Tujuan Instruksional Umum (Pendidikan)

Setiap negara tentu mempunyai cita-cita tentang warga negaranya akan diarahkan. Cita-cita tersebut dimanifestasikan dalam bentuk tujuan pendidikannya. Sebagai contoh negara Indonesia sesuai dengan amanat Pembukaan Undang-Undang Dasar tahun 1945 adalah menciptakan warga negara yang “cerdas”. Maka dalam proses pendidikan yang dilaksanakan akan selalu beracuan kepada cita-cita tersebut.

Disamping itu cita-cita bangsa Indonesia adalah terbentuknya manusia Pancasila badi seluruh warga negaranya. Tujuan pendidikannya telah disejajarkan dengan cita-cita tersebut. Semua institusi atau lembaga pendidikan harus mengarahkan segala kegiatan di sekolahnya bagi pencapaian tujuan itu. Inilah yang disebut dengan tujuan umum pendidikan yang secara ekplisit tertera di dalam Undang-Undang Sistem Pendidikan Nasional nomor 20 tahun 2003.

Semua aparatur pemerintah termasuk petugas-petugas pendidikan, harus terlebih dahulu memahami makna dari rumusan tersebut dan menerjemahkannya dalam bentuk rumumusan tujuan yang sesuai dengan tingkat jenis pendidikan yang diselenggarakan pada lembaga tersebut. Inilah yang disebut dengan tujuan intruksional. Tujuan ini sudah khusus diperuntukkan bagi tujuan penyelenggaraan sekolah/institusi ini. Semua tujuan pendirian sekolah harus berkiblat kepada tujuan umum atau tujuan pendirian nasional yang telah disebut.

*Yang Harus Dikerjakan*.
(1) Ringkas paragraf yang diawali "Disamping itu cita-cita bangsa Indonesia" dari teks tentang tujuan pendidikan di atas menjadi daftar poin tanpa menghilangkan fakta utamanya.
(2) Menurut teks tentang tujuan pendidikan di atas, warga negara seperti apa yang hendak diciptakan Indonesia sesuai amanat Pembukaan Undang-Undang Dasar tahun 1945?
(3) Lanjutkan teks tentang tujuan pendidikan di atas, mulai tepat setelah kalimat terakhirnya.

*Data*.
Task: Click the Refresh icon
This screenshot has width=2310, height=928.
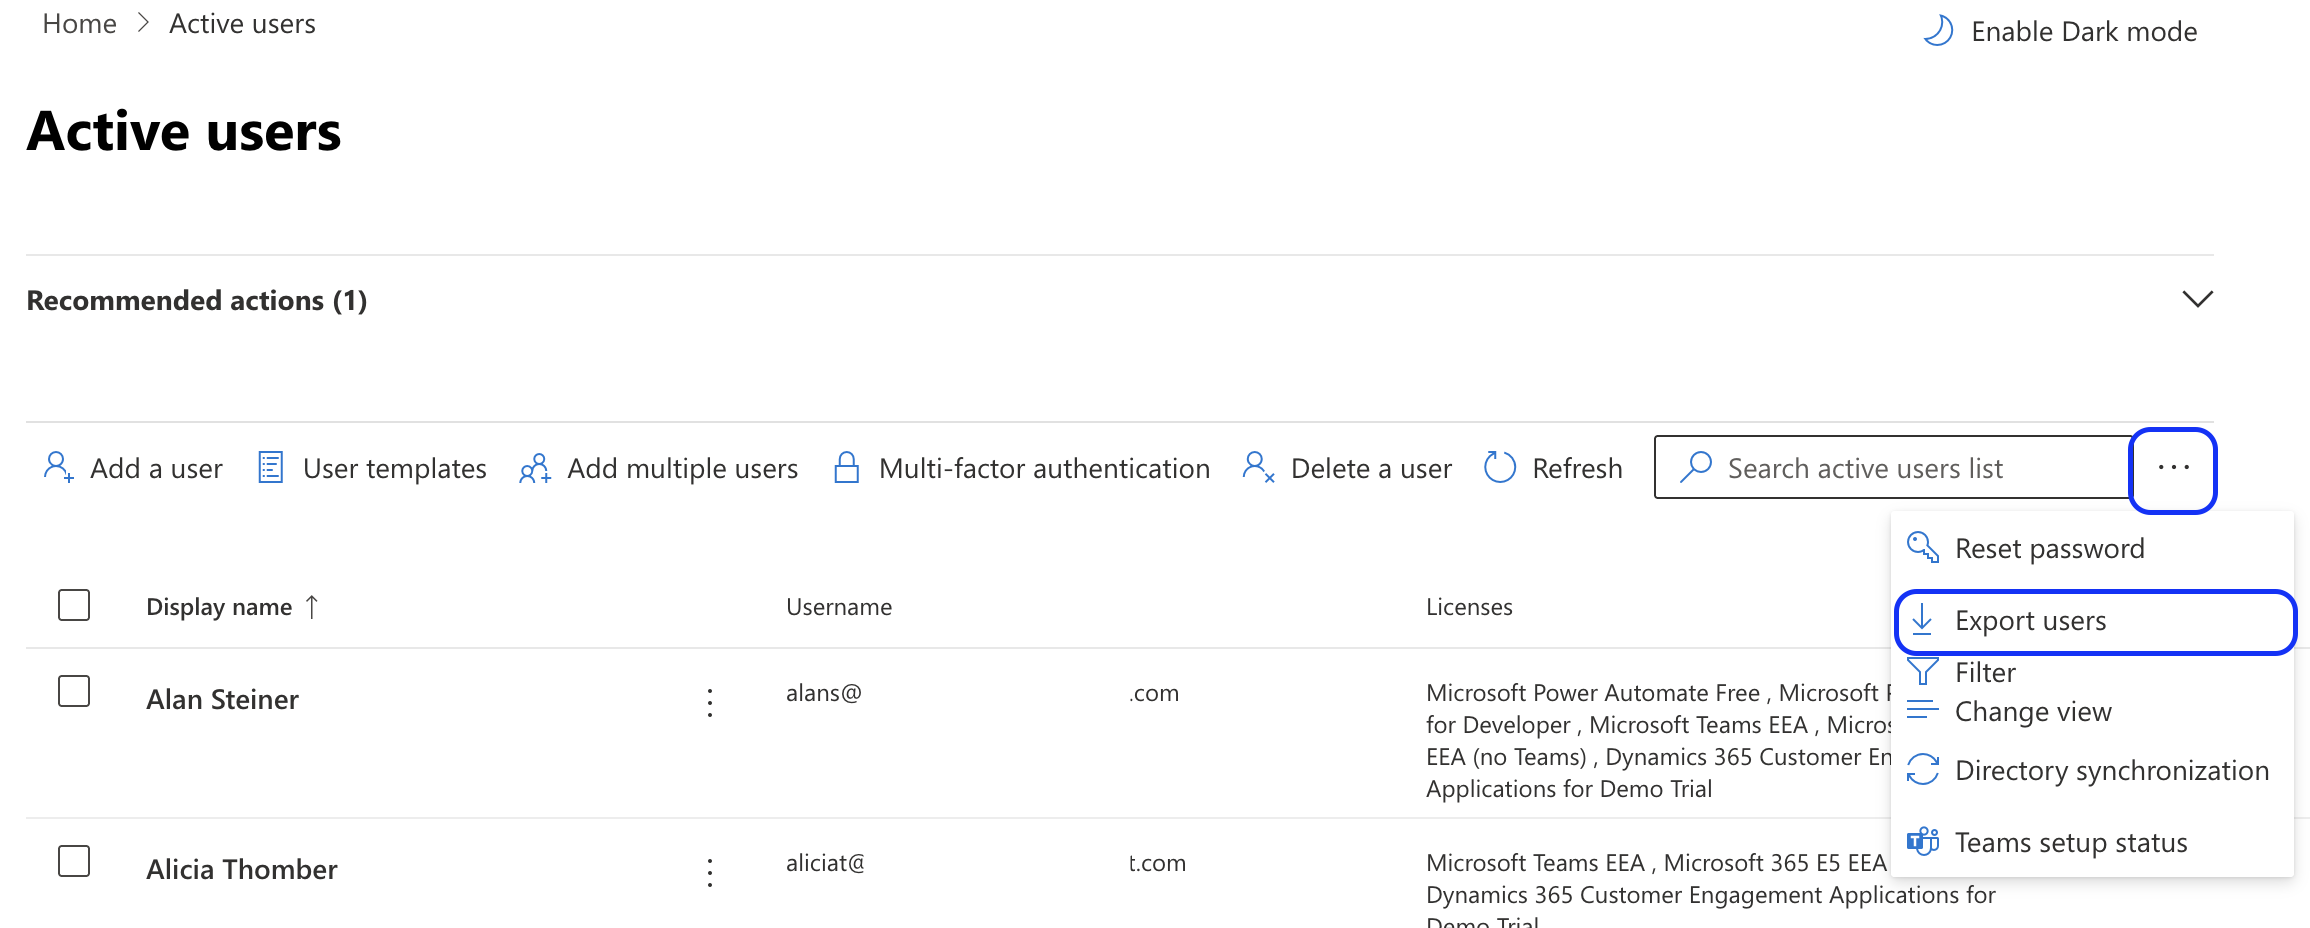Action: (1500, 467)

*Hasil*.
(1)
- Cita-cita bangsa Indonesia adalah terbentuknya manusia Pancasila pada seluruh warga negaranya.
- Tujuan pendidikan sudah disejajarkan dengan cita-cita tersebut.
- Semua lembaga pendidikan wajib mengarahkan seluruh kegiatan sekolahnya untuk mencapai tujuan itu.
- Inilah tujuan umum pendidikan, yang tertulis secara eksplisit dalam Undang-Undang Sistem Pendidikan Nasional nomor 20 tahun 2003.

(2) Warga negara yang "cerdas".

(3)
Dengan demikian makna tujuan pendidikan nasional memiliki fungsi sebagai frame of reference untuk selanjutnya dijabarkan menjadi tujuan intruksional. Sebagai pendalaman berikut ini adalah kutipan rumusan tujuan umum tersebut:

Pengembangan di bidang pendidikan didasarkan atas falsafah negara Pancasila dan diarahkan untuk membentuk manusia-manusia pembangunan yang ber-Pancasila dan untuk membentuk manusia Indonesia yang sehat jasmani dan rohaninya memiliki pengetahuan dan keterampilan, dapat mengembangkan kreativitas dan tanggung jawab, dapat menyuburkan sikap demokrasi dan penuh tenggang rasa, dapat mengembangkan kecerdasan yang tinggi dan disertai budi pekerti yang luhur, mencitai bangsanya dan mencintai sesama manusia sesuai dengan ketentuan termaktub dalam UUD 1945.[1]

Kegiatan-kegiatan yang muncul dalam pola kesamaan pendidikan, didasarkan kepada rumusan tujuan pendidikan nasional ini. Sedangkan materinya perlu diisi dari hasil studi empiris tentang harapan-harapan masyarakat mengenai kemampuan pengetahuan dan sikap yang harus dimiliki oleh para lulusan. Selanjutnya, sebagai tindak lanjut dari penjabaran tujuan umum menjadi tujuan institusional, adalah perumusan lain telah disiapkan oleh para ahli bidang studi, sebagai penanggung jawab program kurikuler. Sementara itu untuk dapat memenuhi harapan dicapainya penguasaan terhadap program kurikuler ini, dirumuskanlah suatu tujuan yang disebut tujuan kurikuler. Tujuan kurikuler adalah tujuan yang dirumuskan untuk masing-masing bidang studi.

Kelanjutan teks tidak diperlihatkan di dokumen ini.